A Plea to the Game Developer

I have a couple of points to make about David Jaffe’s now infamous 3am rant, “A Plea to the Game Journalist,” in which he chastises game writers for grouping themselves in with professional game creators, instead of positioning themselves as a separate journalistic entity.  Despite being roughly a year late in responding, here are my counterpoints to Jaffe’s criticisms.

My first point is that games journalists were not “real journalists” who spontaneously combusted into rabid game fanboys and fangirls overnight.  Try listening to National Public Radio’s coverage of World of Warcraft if you don’t believe me.  They cover it with roughly the same mentality as they might cover an undiscovered Martian colony.  Like most niche journalism, people who write about games came from two places – the industry and the fans.  First, like Jaffe, they emerged fully formed from the game industry itself.  Secondly, like me, they emerged from the enormous fan base of gamers.  Both of these factors contribute to the tendency of game writers to group themselves in the club including designers, players, and writers.  As gaming becomes more culturally acceptable this will change, with an influx of individuals who went to school to be “real journalists,” and pulled the gaming beat out of a hat.

My second point is that the gaming industry has evolved an aspect unique among all complex art.  Combine the technical expertise needed to get an early PC game to run with the inclusion of game creation tools in many early PC game releases and what do you get?  A community of technically adept hobbyists who were just as likely to create a new level for Doom II as they were to replay the game itself. 
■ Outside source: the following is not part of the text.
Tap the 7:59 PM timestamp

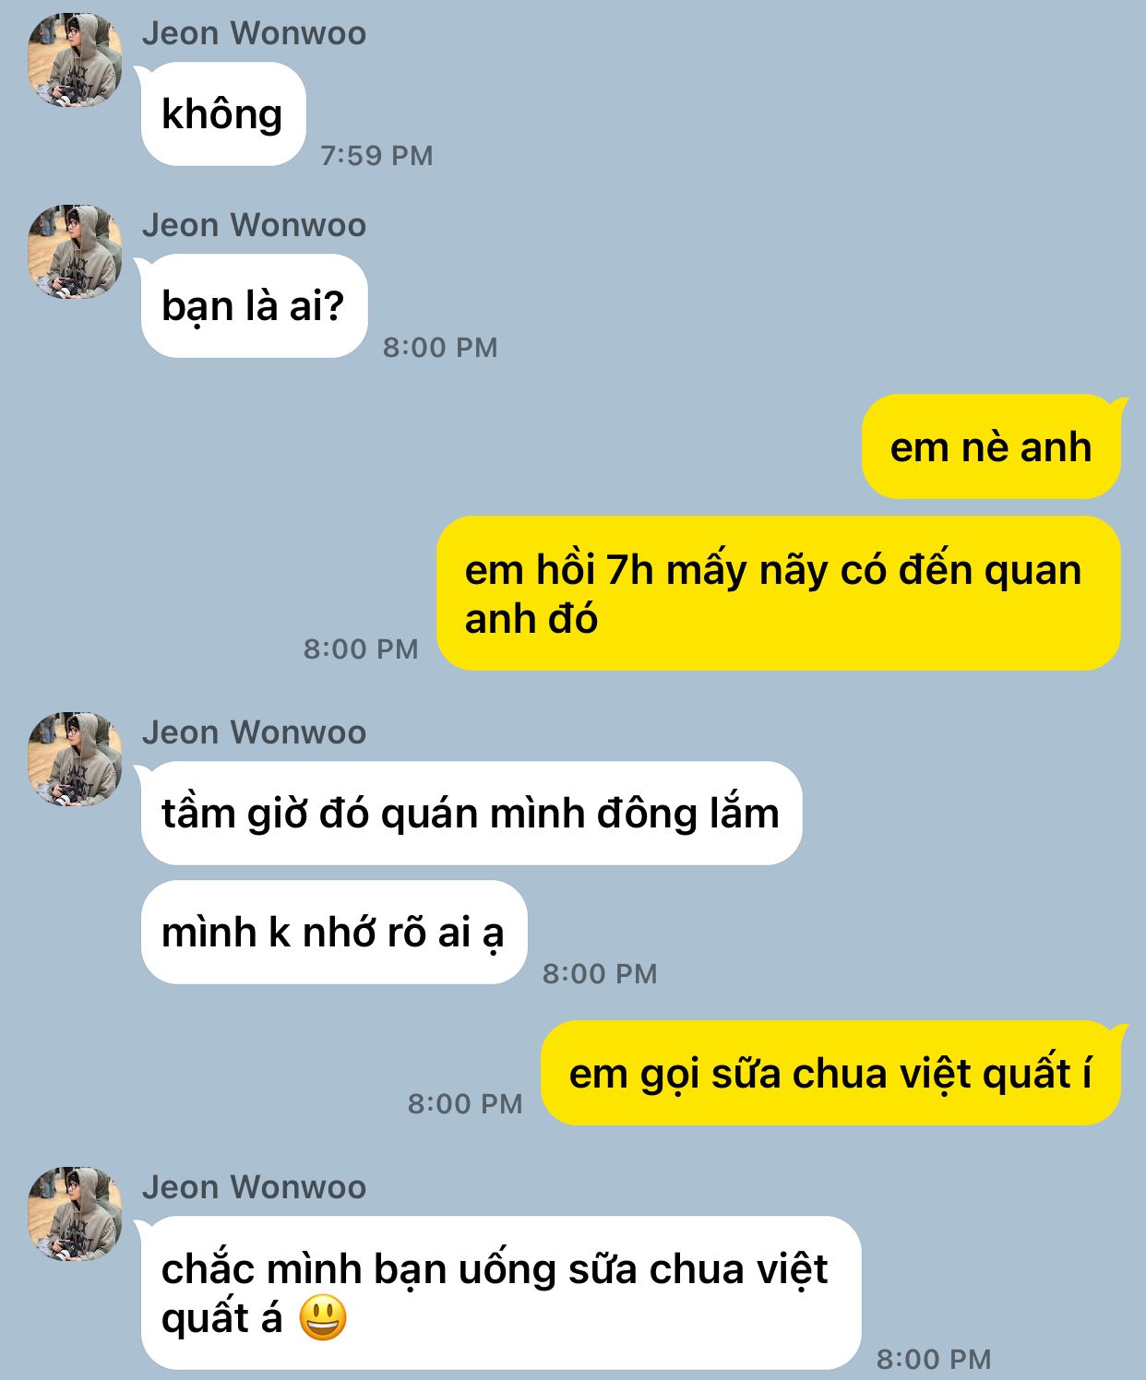point(376,156)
This community of game modifiers exploded in modern times, and is currently capable of making games that add to, surpass, or even create entire new genres of play.  Currently we have this group of people in the gaming community who originally saw games as the most important thing to happen to art since the invention of paper, and have been bouncing around for decades, giddy as schoolgirls in love.  In fact, I would argue the average gamer is hundreds of times more likely to have tried their hand at scripting, level design, or even model making than the average movie fan is to have tried directing, acting or editing.  This effect goes double for game writers.  Imagine a world were DVDs come with the tools necessary to remix, rescore, or even retake scenes in a film.  Doesn’t work, not in a million years.  However, gamers are a niche community unique among niche communities.  The level of passion is there to spend a summer learning 3D-Studio while living in your big brother’s hallway, or coming home from working a line-cook job to tackle skyboxing in Unreal Tournament’s Editor

Now that those points are made, I also have to add that I agree with Jaffe on his final conclusion that games journalists aren’t doing enough to challenge developers and evolve into a fully formed science of professional criticism.  However, I would argue that this problem has nothing at all to do with our tendency to refer to the entire industry as our own.  We are, after all, in love.